System Outages
Risk Management Perspectives from an Unexpected Outage
(Published: 20 July 2024)
The CrowdStrike outage is a timely reminder on what should be the top risks for any software company providing and supporting mission critical applications and their clients operating these applications.
From a software company’s perspective, one of its top risks should be that the program changes/upgrades fail and cause system failure and business disruption to their clients resulting in potentially serious financial, operational and reputational repercussions and even personal harm. The software company’s Board should have a clearly defined risk appetite that will not tolerate such an event without establishing and implementing robust key controls to mitigate such a risk. Robust controls would include stringent program change controls to thoroughly test upgrades/changes made against all operating systems, especially those used by major clients.
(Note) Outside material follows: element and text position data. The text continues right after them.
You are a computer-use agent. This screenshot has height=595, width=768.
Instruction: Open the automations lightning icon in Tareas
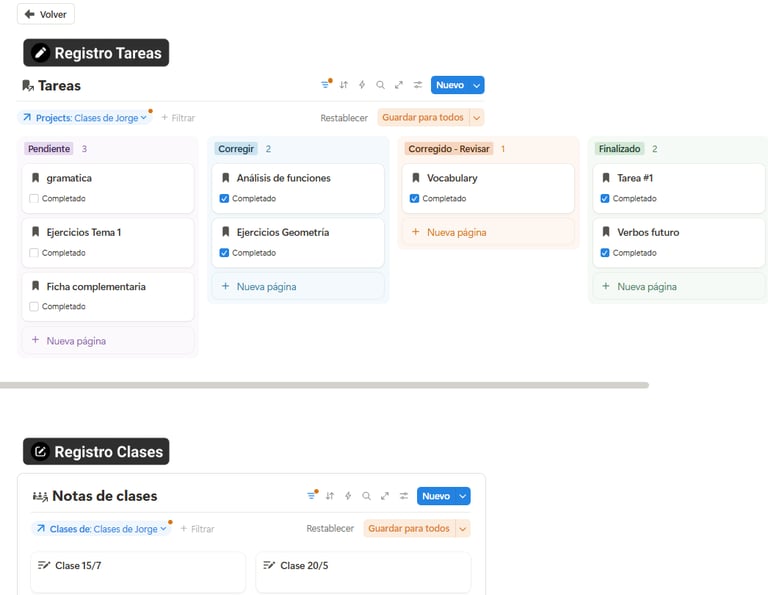click(x=362, y=85)
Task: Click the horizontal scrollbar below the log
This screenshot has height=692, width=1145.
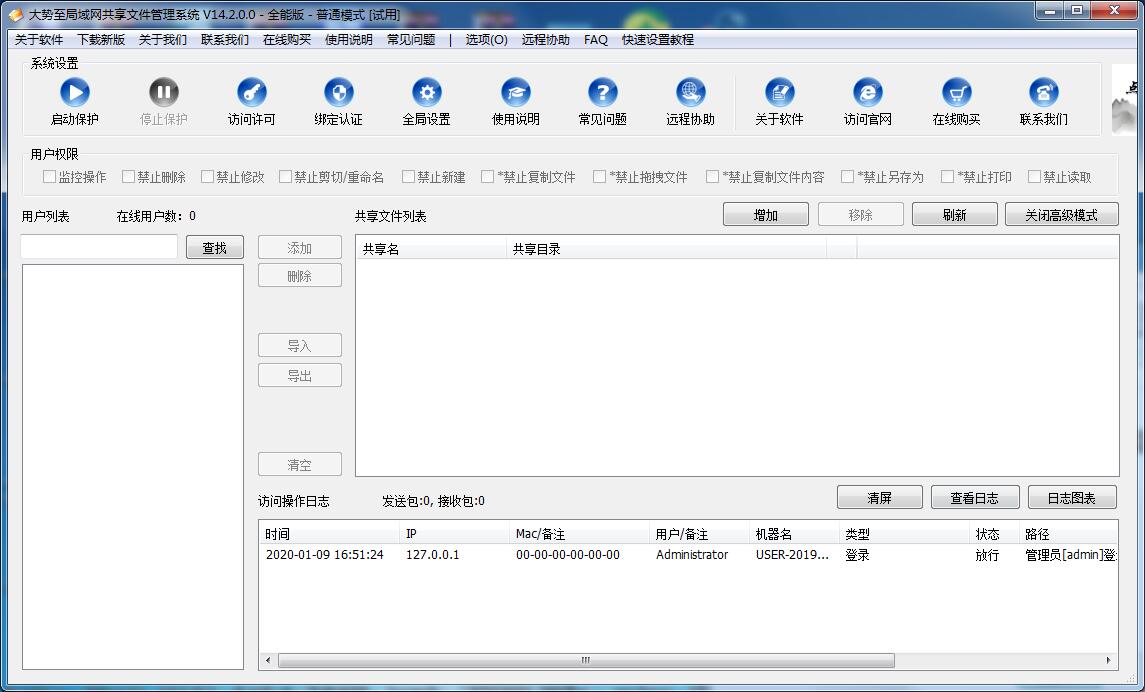Action: [585, 661]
From the client perspective, one of its top risks should be that its business, operations and mission critical systems are down and unavailable through an extended period. There is often reliance placed on supporting software vendors to ensure the necessary stringent quality controls are followed. Companies which rely heavily on its IT systems being operational all the time are more exposed and heavily impacted by such unexpected disruptions. One key control is to ensure that Business Continuity Plans (BCPs) are established and current. A BCP is a document that consists of the critical information an organization needs to continue operating during an unplanned event (like that of the CrowdStrike outage) and states the essential functions of the business, identifies which processes must be sustained, and details how to maintain them. BCPs typically revert to manual processes which may be inefficient but at least will ensure continued operations albeit at a reduced level until the system is fully recovered. It is therefore a timely reminder for everyone to pull out and dust off their BCPs from drawers, update and thoroughly test them to ensure that the organizations essential processes continue to operate in an emergency.